Out there, I feared nothing. The rainy nights in nameless towns, jumping into cars with strangers, riding atop open wagons loaded with coal or iron ore, runnnig away from the police: it all felt so welcoming. I met other transients, forged temporary friendships and tried to build a home while homeless. I traveled the country looking for a reason to stop and stay somewhere. After years of aimless wandering around the states, I got on a plane to India.

Delhi greeted me with arms wide open but I wanted nothing to do with it. I ignored all maps and simply headed south, stopping at any small village that seemed welcoming enough. Most times there was no hotel, but the locals were more than friendly. Sometimes they didn't even accept the handful of rupees I offered. I slept in houses made of sun-dried mud bricks, ate from big banana leaves and learned to clean myself in the river.

I never stayed more than two nights in one place, until it happened. I caught dysentery in a small farming village by the Ganges 3 hours from Varanasi; I was bedridden for two weeks.

The villagers took me in while I poured my guts out. The biggest shrine there was dedicated to Kali, the goddess of destruction, and my piercings and tattoos reminded them of her. They laid me down in a wooden frame laced with thick hemp rope that served as a bed and shared their monotonous food with me.

By the time I recovered and was able to get out of bed, I had become part of the village. I plowed the land and helped travelers wash their camels in the river. I would get lost among the mango and banana groves in the morning, while the mist still hung low. I walked in there with nothing but a machete, and came back out with mangoes and coconuts to eat with the children. The local barber shaved me squatting down on the street in exchange for some baseball lessons.

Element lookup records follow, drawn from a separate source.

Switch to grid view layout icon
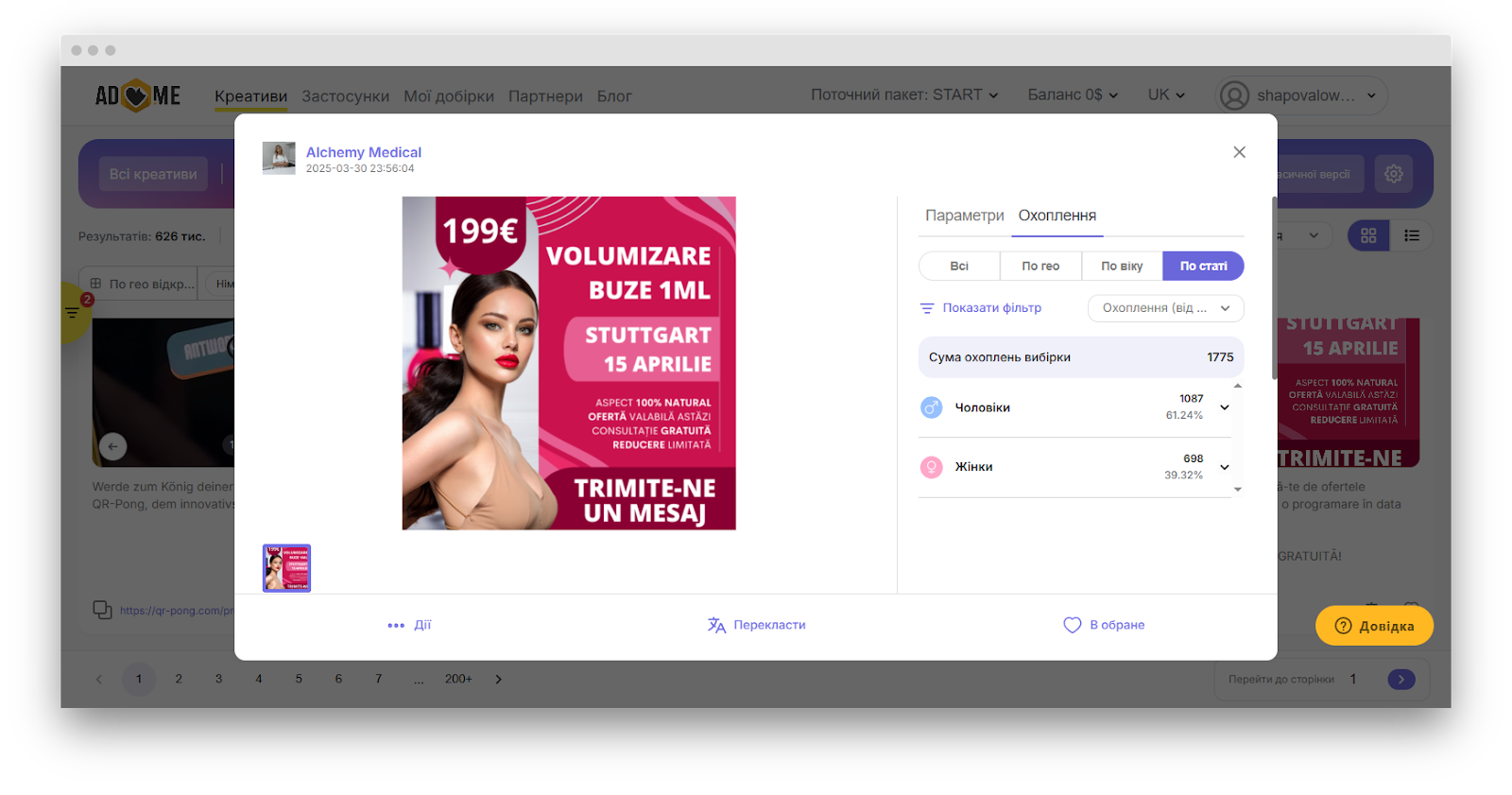Image resolution: width=1512 pixels, height=795 pixels. 1367,235
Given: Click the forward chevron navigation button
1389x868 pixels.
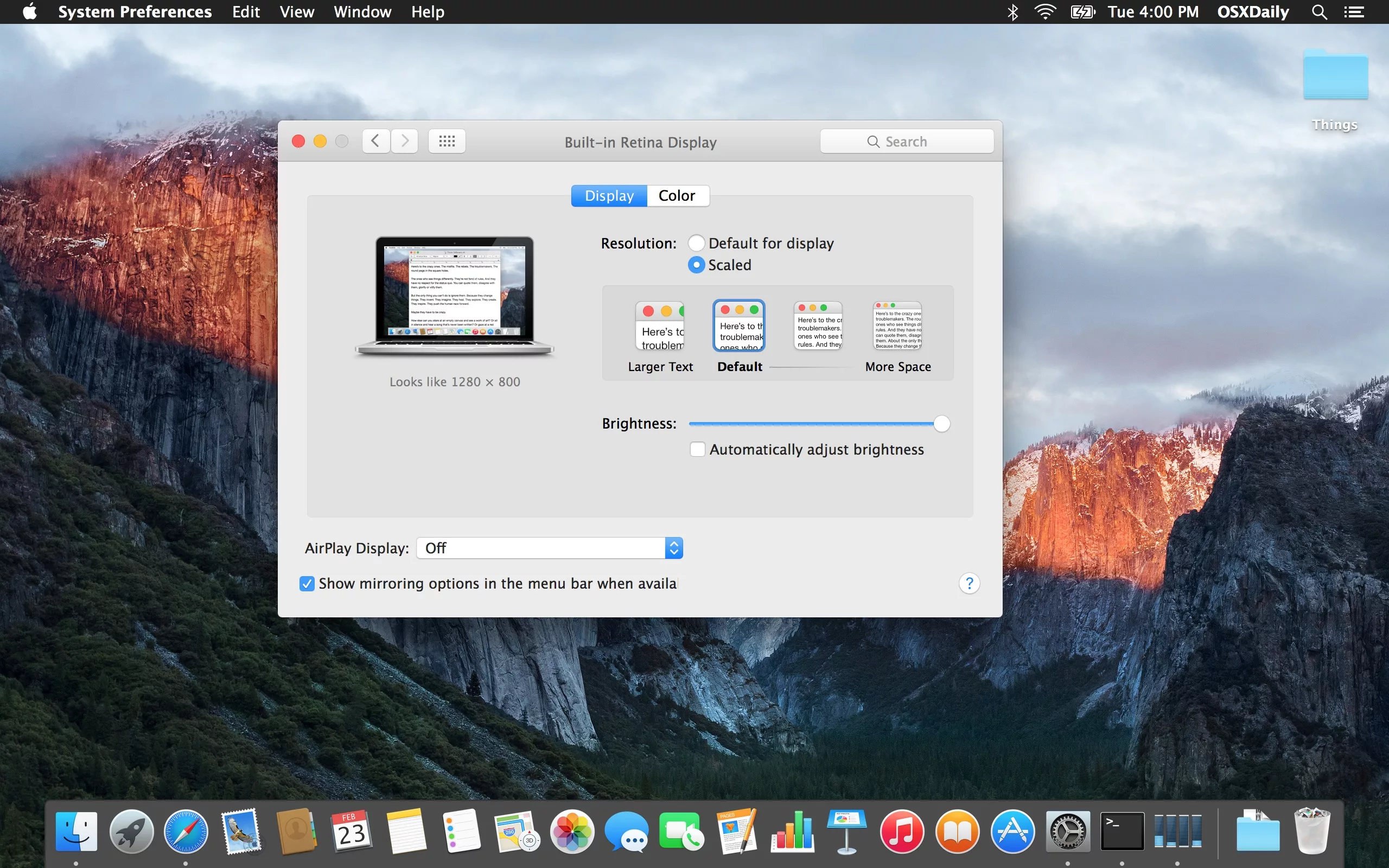Looking at the screenshot, I should [405, 141].
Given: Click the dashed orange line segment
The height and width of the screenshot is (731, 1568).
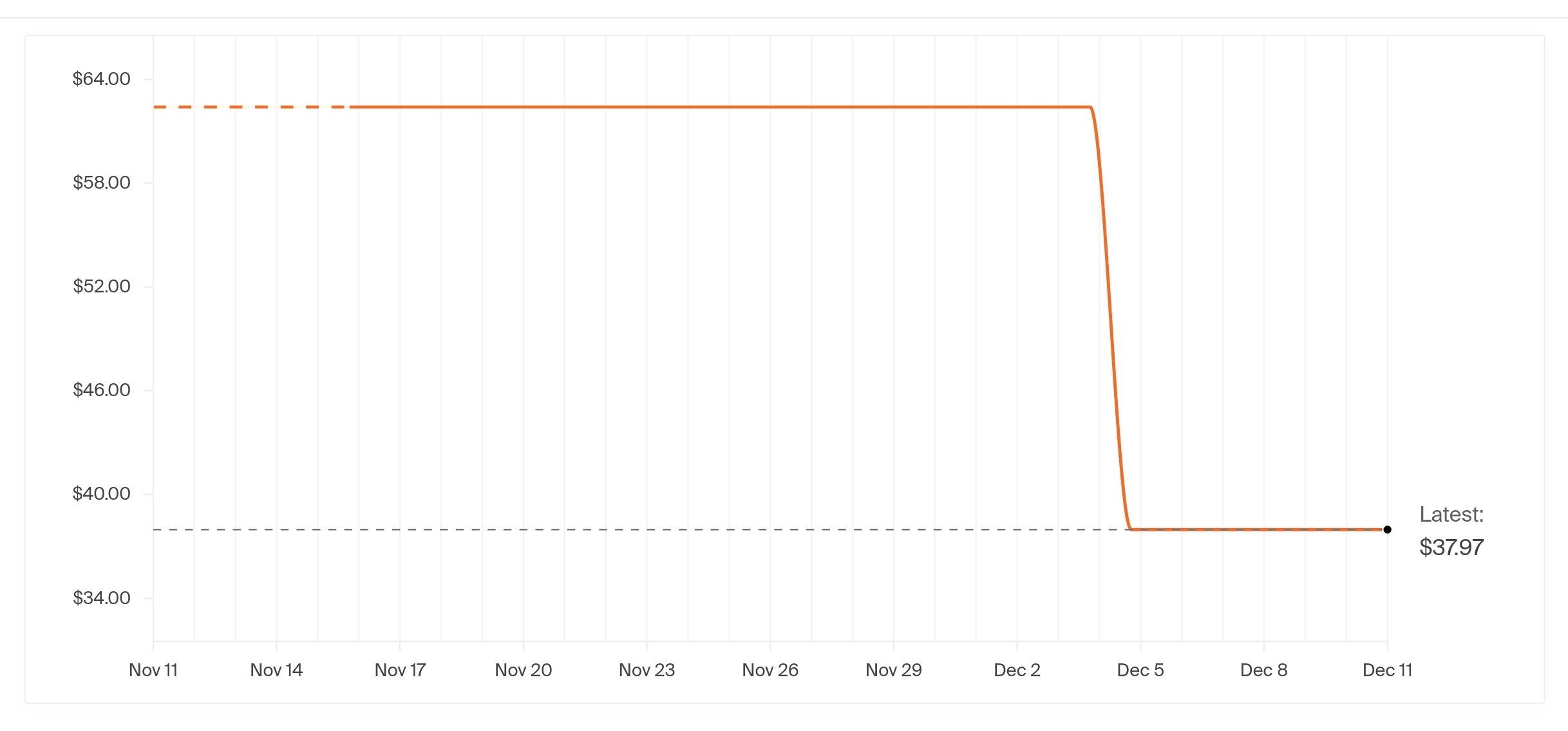Looking at the screenshot, I should [x=251, y=107].
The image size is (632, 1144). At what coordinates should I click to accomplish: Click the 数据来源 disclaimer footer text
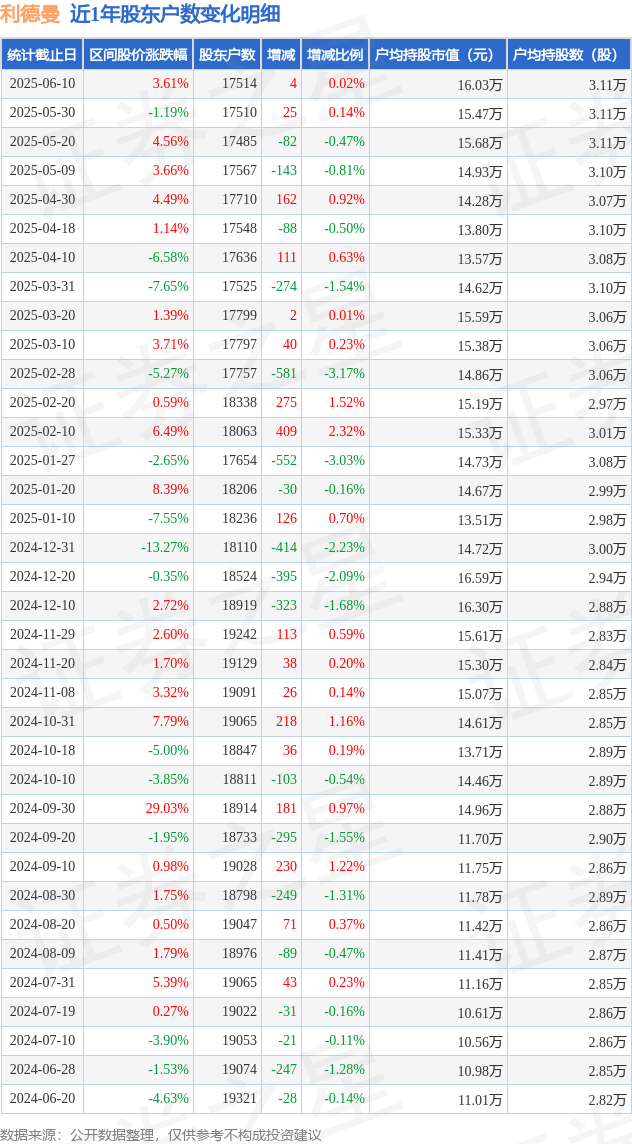click(161, 1135)
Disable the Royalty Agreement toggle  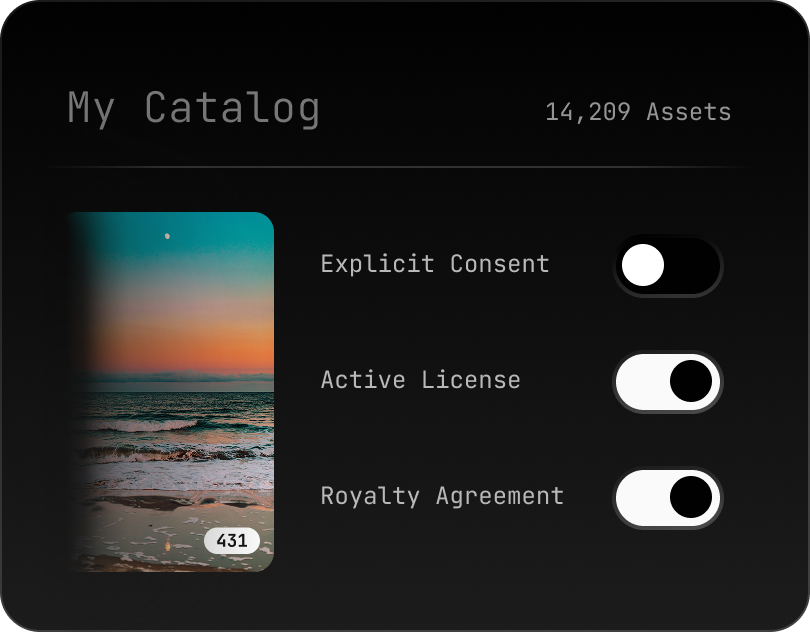tap(667, 498)
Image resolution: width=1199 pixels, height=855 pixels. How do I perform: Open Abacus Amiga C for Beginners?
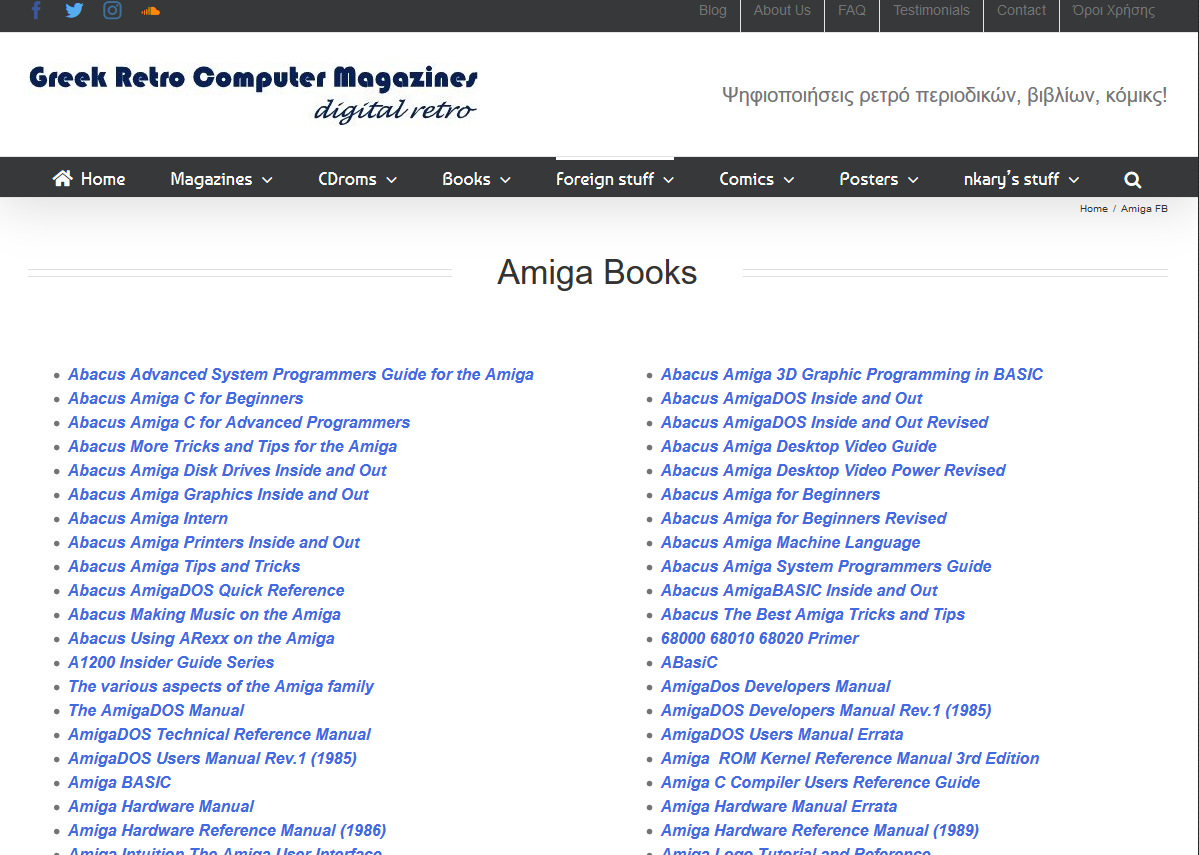(185, 398)
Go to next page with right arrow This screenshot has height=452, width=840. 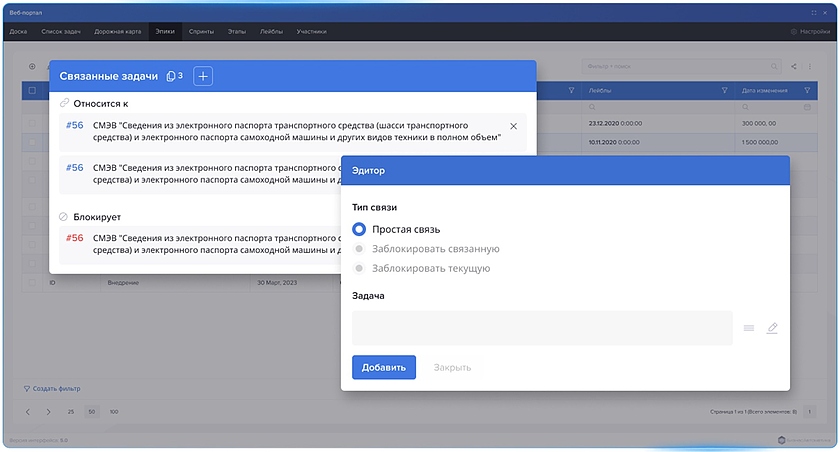[48, 412]
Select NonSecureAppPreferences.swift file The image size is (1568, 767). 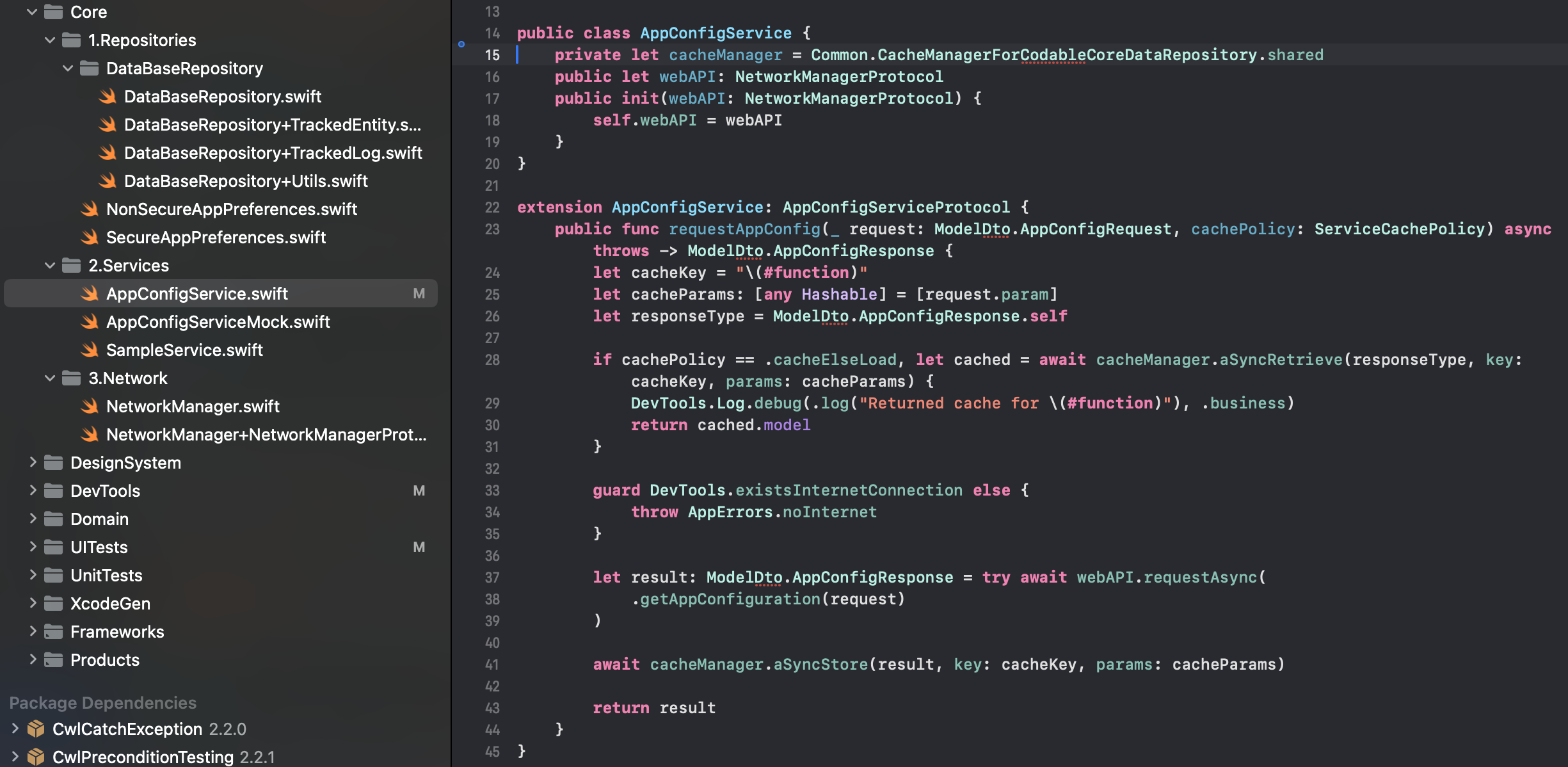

And one day they arrived. They, with their trucks loaded with medical equipment and jugs of clean drinking water, their clean uniforms and foreign smiles. Doctors without borders. They took our temperature, listened to our hearts and lungs. A gynecologist for the women, special care was given to babies. And of course, there was a dentist among them.

My body tingled with excitement as I sat down on the chair after waiting in line.
"Open, please," the dentist said. She probed and prodded my mouth with a mirror and a scaler. "Does this hurt?"
I tried to mumble something without drooling too much, tried to find her avoiding eyes.
"You're going to need a root canal for this one, but I can't do that here. It's not urgent, though."
"Can't you just pull it out?"
Her eyes met mine, if only for a second.
I walked away with a mouth full of cotton balls and the taste of mint mouthwash mixed with blood.

After a few hours they had gone through us all. They took everything down, put it away in the trucks, and all of them got on, shut the doors, while the last doctor finished an old lady's prescription.

I looked at the scene in disbelief. "Wait, you're leaving already?" The doctor just looked and raised her eyebrows. I went next to the trucks to look at all of them. "You mean you just come here and do your check-ups and leave?" The doctors, the villagers and the children, they all stared at me in silence. "You mean to tell me you just come here, pull some teeth and leave?" I was shouting, breathing heavy. "What about... talking to us? What about... a meal with us? What about..." I looked towards the river. "What about a hug?"
"Come on Hala, let's go," somebody yelled from one of the trucks.

I stormed out and was back there some seconds later with a clucking chicken in one arm and a machete in the other.
"Well, don't forget your fucking present!"
I held the clucking beast upside down, its head almost touching the ground, and struck as hard as I could while keeping my eyes open. The bone-and-cartilage claws dug deep into my hand as I wrestled against the final tugs of the flapping bird. A trail of blood followed me to the truck and I smashed the animal on the windshield; white feathers danced against the silence of the crowd.

The following day I started walking down the road with the first light of the morning. The whole village rose early to watch me leave, but no one waved goodbye.